They also climbed to the top in different ways: someone reached the summit easily and freely, and also descended without any problems, and someone reached
almost completely tired and went downstairs only squeezing their will like a lemon and drying their body like a prune. I am writing this article to consider
the reasons for attempts of ascents, in which people did not reach the summit. Although I think any ascent – if one climbed to the top or not – successful, if
he safely came down the mountain.
Alive and healthy, with unbroken limbs, without irreparable consequences for one's health. Those who go to the mountains with the motto "summit or death" are strongly not right.
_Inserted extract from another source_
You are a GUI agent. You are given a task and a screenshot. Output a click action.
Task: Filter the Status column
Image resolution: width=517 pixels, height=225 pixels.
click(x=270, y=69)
The mountains stood millions of years before our birth and will stand still as much. "It is better to return a hundred times than to stay one time".

Let's consider some results of events on an ascent:

• One did not reach the summit, became sad, went home;

• One heroically ascended, slid down on the edge of his possibilities;

• One climbed to the top, went down calmly. After the descent, one felt
fine, having a reserve of strength.

There is no sense to consider the third option - the winners are not judged. If the climber did it that way then he did everything right, proceeding from his opinions on mountaineering, and what style he did and by what tactics – this is the theme of another article.

The second option is not bad and also has the right to exist. The ideal, as we know, is unattainable, although it is necessary to try to reach it.

Why cannot people climb up to the top? There are several basic excuses. This is a bad weather, poor route condition, poor health of climbers (illness), poor physical training of a climber, poor equipment of a climber. Everything is right at first glance, but in fact the main reason for not reaching the top is in the person himself!

So, what was said as the reason for refusing to climb in the summer season of 2012 on the slopes of the Lenin peak:


Bad weather.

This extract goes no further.